我有一徹@作家系Vtuber @gayu_my_way
@yhkondo お返事ありがとうございます。省画文字のご専門ではないことを承知で、もう一つお尋ねしたい。渡来人の持ち込んだ省画文字、あるいは新羅の省画文字から、日本の片仮名へ変遷する中間の文字などは存在するのでしょうか。
yhkondo @yhkondo
@gayu_my_way 中間というのはないのですが、類似した字形はいくつかあります。例えば、riの音を表すのに、新羅の字形では「利」の右側を使った「リ」の例があります。漢字の一部を使うわけなので、形態の類似だけなら「ヒ」「ノ」「尹」など多くあります。

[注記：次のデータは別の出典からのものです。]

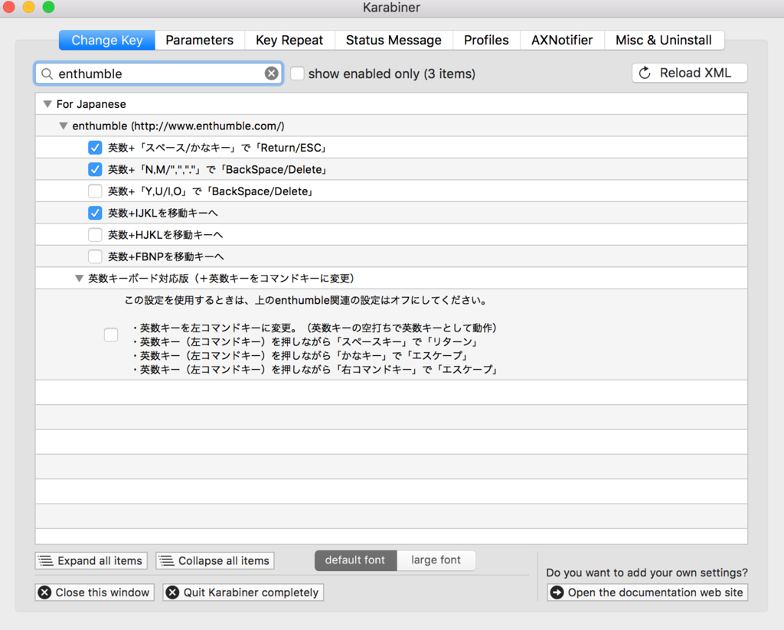The height and width of the screenshot is (630, 784).
Task: Enable show enabled only checkbox
Action: (297, 73)
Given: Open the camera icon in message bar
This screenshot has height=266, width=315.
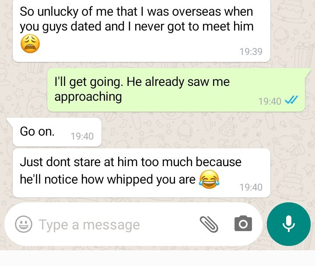Looking at the screenshot, I should click(243, 224).
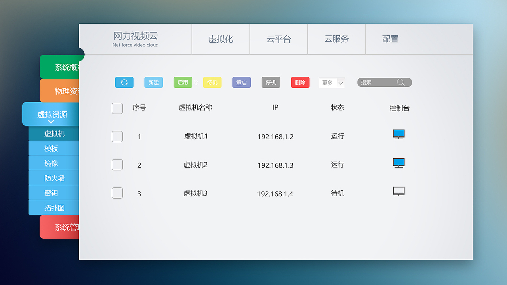Select the 镜像 sidebar entry

coord(54,163)
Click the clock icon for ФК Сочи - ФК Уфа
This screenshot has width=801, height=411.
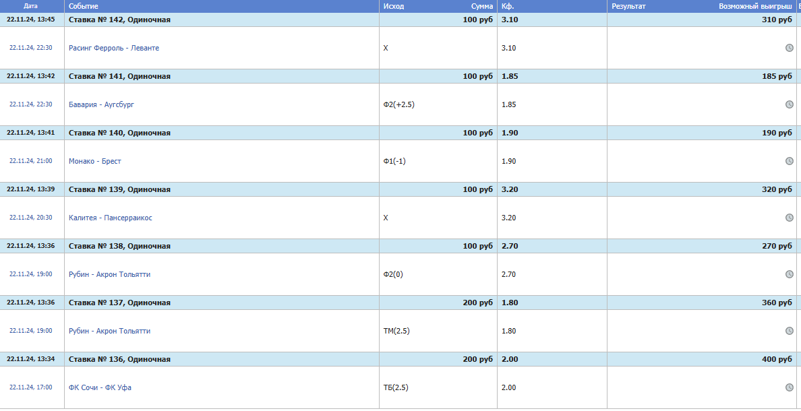pyautogui.click(x=789, y=387)
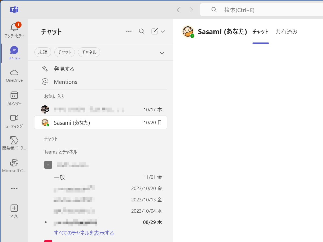Select the チャット tab in Sasami's view
This screenshot has height=242, width=323.
[x=260, y=31]
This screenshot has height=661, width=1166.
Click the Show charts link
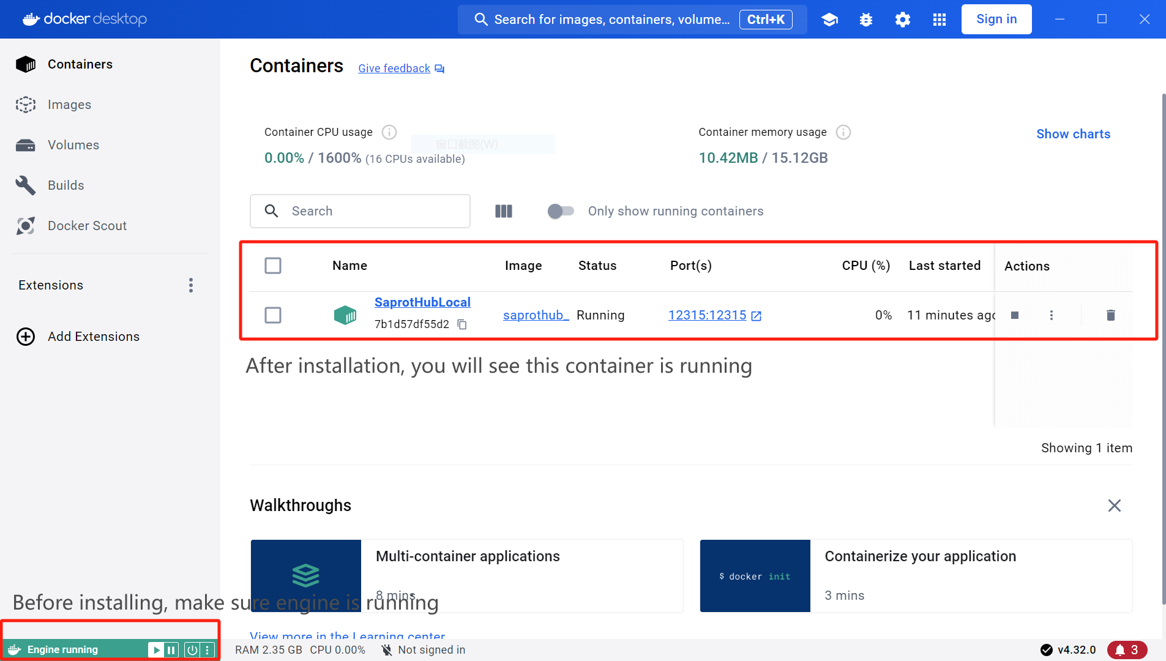pos(1072,134)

我有一徹@作家系Vtuber @gayu_my_way
@yhkondo 不躾に物を尋ねて申し訳ない。そしてありがとうございました。 もし、中間型があるのであれば、新羅がルーツであるということが言えると思っていました。文字の変遷を遡ると、片仮名のルーツは万葉仮名ということになり、新羅ではなく漢字がルーツと言えるのだと思いました。
yhkondo @yhkondo
@gayu_my_way 資料が極めてすくない世界ですので、なかなか難しいですね。おっしゃるような考えの道筋はそのとおりかと思いますので、字形の変化の面からの考察も今後必要になると思います。
我有一徹@作家系Vtuber @gayu_my_way
@yhkondo お忙しいところありがとうございました。 行く・来るの敬語の話も楽しみにしております。